From May 2007 to June 2008, we spent approximately gross $17.5 million (net $14.6 million) on the first stage of the Windsor Block exploration program, consisting of drilling and completing two vertical test wells (Kennetcook #1 and Kennetcook #2), a 2D and 3D seismic program and geological studies. Both of the vertical test wells, the seismic and geological studies have provided us with sufficient valuable technical information for us to believe that this is a significant shale gas resource project. In conjunction with Contact electing to maintain their 30% working interest instead of converting to a gross over-riding royalty in July 2008, Contact paid us 30% of the costs ($2.9 million) for the second well and seismic program that was expended in this first stage of the drilling program that was not a part of the earning parameter.
The Windsor Block is covered by an exploration agreement originally issued in 1999 with the Nova Scotia government which was due to expire on September 15, 2008. We are working with the Nova Scotia government to convert the exploration agreement into a production agreement. We submitted a development plan application in mid June 2008 which triggered an automatic six month extension of the exploration agreement while the Nova Scotia government reviews the application. If a production agreement is not granted, our right to explore for and develop oil and gas on this block would be forfeited.
In July 2008, we started the second stage of our Windsor Block program. We have contracted for Nabors rig #4, which has a depth rating of 3,600 meters (12,000 feet), for the balance of 2008 to drill the second stage wells that are expected to test the gas content and productivity of the Horton Bluff shales in various locations across the Windsor Block, and also to evaluate potential overlying conventional oil and gas reservoirs. The first vertical exploration well of this second stage, N-14-A, spud in mid July 2008. N-14-A is located approximately 5 miles north of our two original vertical test wells, Kennetcook #1 and Kennetcook #2. N-14-A has been drilled to a depth of 8,500 feet (2,600 meters). The well encountered Horton Bluff shale at a depth of 3,600 feet (1,100 meters), and drilled through a total of 4,900 feet (1,500 meters) of shale and interbedded sands before drilling was terminated in the lower Horton Bluff. An extensive suite of open hole logs has been obtained over the entire shale interval. Core was taken in the shale over a 60 foot (18 meter) interval at a depth of 5,800 feet (1,700 meters), and cuttings samples were retrieved throughout the drilling operation. Log and lab analyses are currently underway in Calgary and Houston. The highest gas response was observed while drilling the interval between 4,200 and 8,200 feet (1,300 to 2,500 meters). Preliminary analysis of the shales below 8,200 feet (2,500 meters) indicate higher thermal maturity and diminished gas response, so the decision was made to suspend drilling at 8,500 feet (2,600 meters) and to set 7-inch intermediate casing.

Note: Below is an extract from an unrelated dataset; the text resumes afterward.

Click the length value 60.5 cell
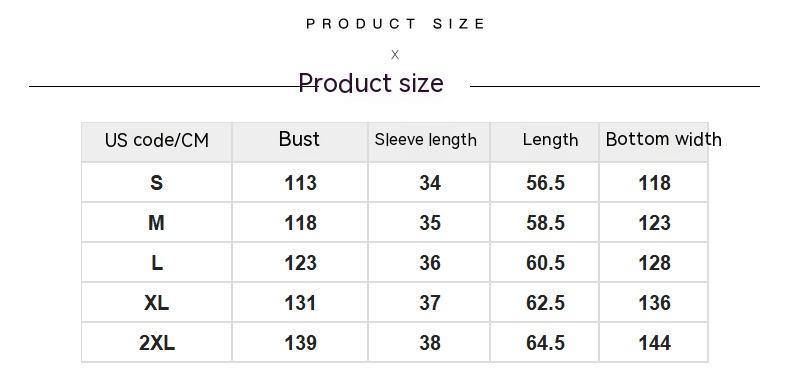545,263
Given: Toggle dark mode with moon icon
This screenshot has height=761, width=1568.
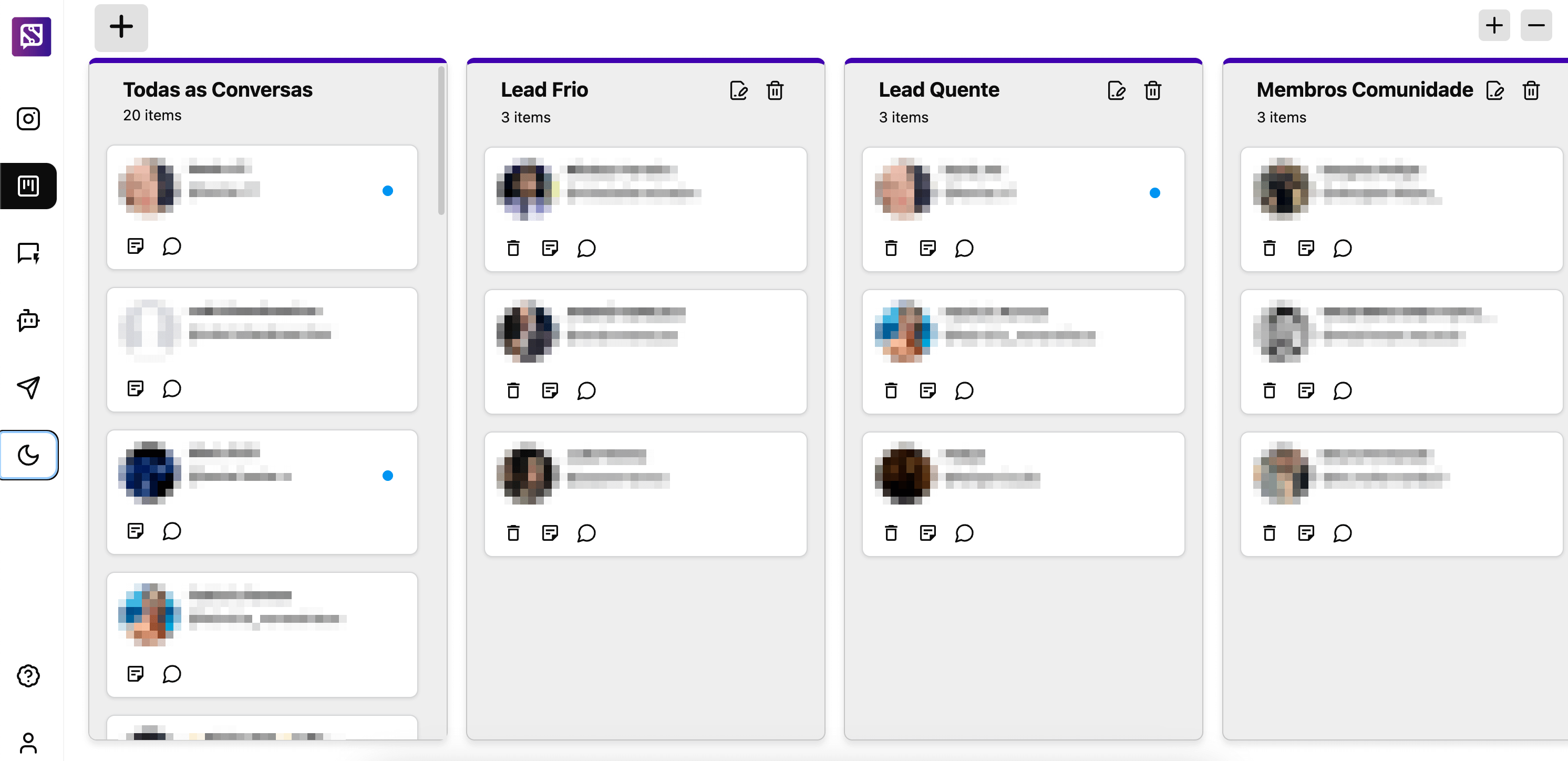Looking at the screenshot, I should [28, 455].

By setting the large intermediate casing, we retain the option to either deepen or drill out horizontally, depending on formation evaluation and completion results in the vertical well.
Our second vertical exploration well in 2008, O-61-C, was spudded in late August 2008. This well is located approximately 14 miles (22 kilometers) west of N-14-A, and is located in a separate fault block from N-14-A, extending the trend from the two Kennetcook test wells we drilled in 2007. Planned total depth is 9,900 feet (3,000 meters). This well has been positioned using seismic to test the Horton Bluff shales and to evaluate potential conventional reservoirs in the uphole Windsor group.
Western Canadian Shale Program
We continue to actively evaluate various shale packages in Alberta and British Columbia. Our objective is to potentially secure an initial land position and to commence an exploration program next year. To date, we have participated in a multi-company geological study of the West Canadian Sedimentary Basin, reviewed this study, identified our own key technical indicators, correlated these key indicators back to the study and identified prospective shale areas. This follows the corporate strategy in the Maritimes Basin of utilizing our US shale gas experience to secure early stage shale gas projects in Canada.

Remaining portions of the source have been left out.